Torna la serie tv che ha sconvolto il mondo rappresentando la donna come sottomessa e utilizzata per procreare

Distopia: «previsione, descrizione o rappresentazione di uno stato di cose futuro   con cui, contrariamente all’utopia e per lo più in aperta polemica con tendenze avvertite nel presente, si prefigurano situazioni, sviluppi, assetti politico-sociali e tecnologici altamente negativi». Così recita il dizionario, e da qui si parte, con completezza, per definire il fenomeno Handmaid’s Tale.

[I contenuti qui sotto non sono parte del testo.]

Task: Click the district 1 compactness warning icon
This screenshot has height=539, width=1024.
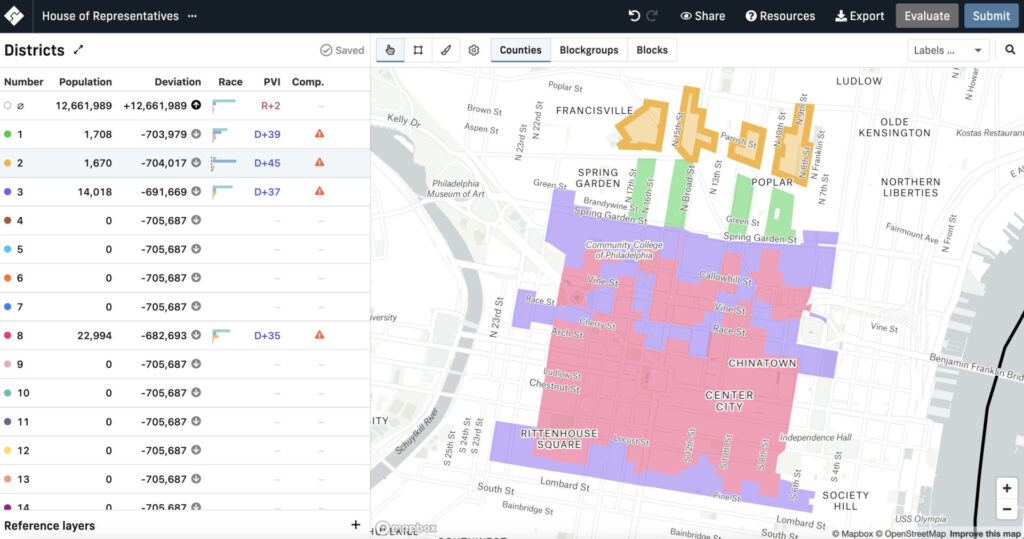Action: (319, 134)
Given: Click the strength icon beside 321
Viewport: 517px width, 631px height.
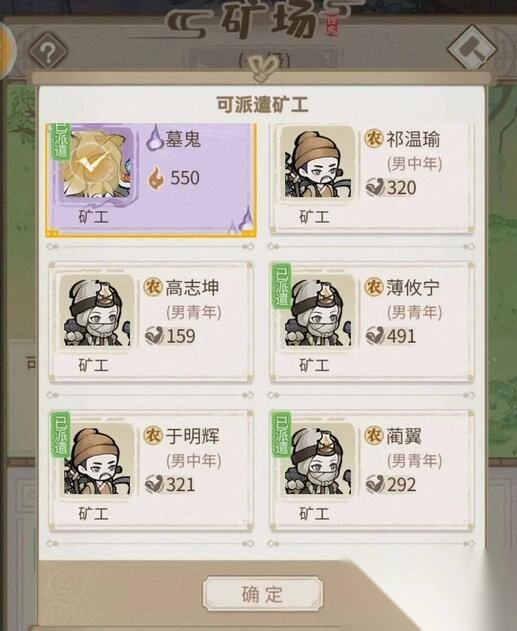Looking at the screenshot, I should pyautogui.click(x=153, y=484).
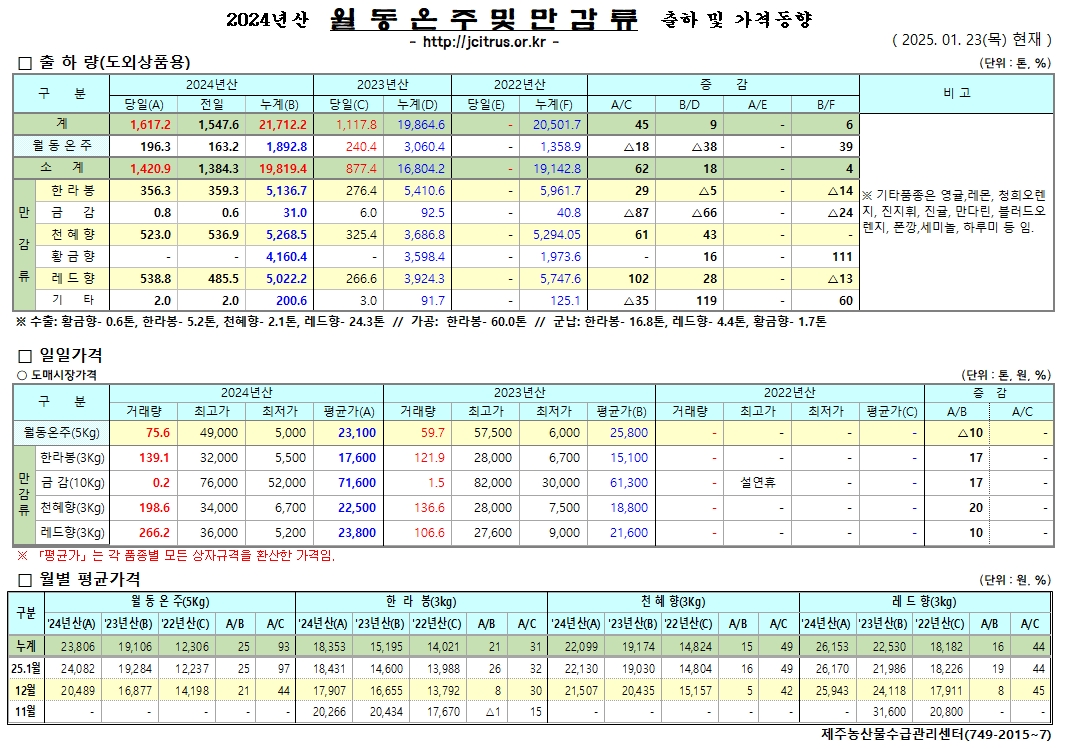Click the square marker beside 일일가격 heading

pyautogui.click(x=25, y=355)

La serie tv prodotta da MGM ha fatto incetta di premi di ogni tipo (è stata tra l’altro la prima serie drammatica a vincere sia il Golden Globe che l’Emmy Award nella sua categoria), ha colpito con ferocia l’immaginario collettivo e creato un hype non frequente nel pur eccitabile mondo della serialità. La terza stagione arriva su TimVision il 6 giugno in contemporanea con gli Stati Uniti, ed è composta da 13 episodi: i primi tre disponibili subito, poi uno a settimana, con gran finale il 15 agosto. Il teaser è stato trasmesso, per dare un’idea del clima di attesa, durante il SuperBowl, e ricalca uno spot elettorale del presidente Usa Ronald Reagan in cui, nel 1984, si prospettava un radioso futuro con incremento demografico e grande benessere per la popolazione. Ma la voce della protagonista giunge a incrinare l’atmosfera ottimistica con le parole: «Svegliati, America. Il mattino è finito».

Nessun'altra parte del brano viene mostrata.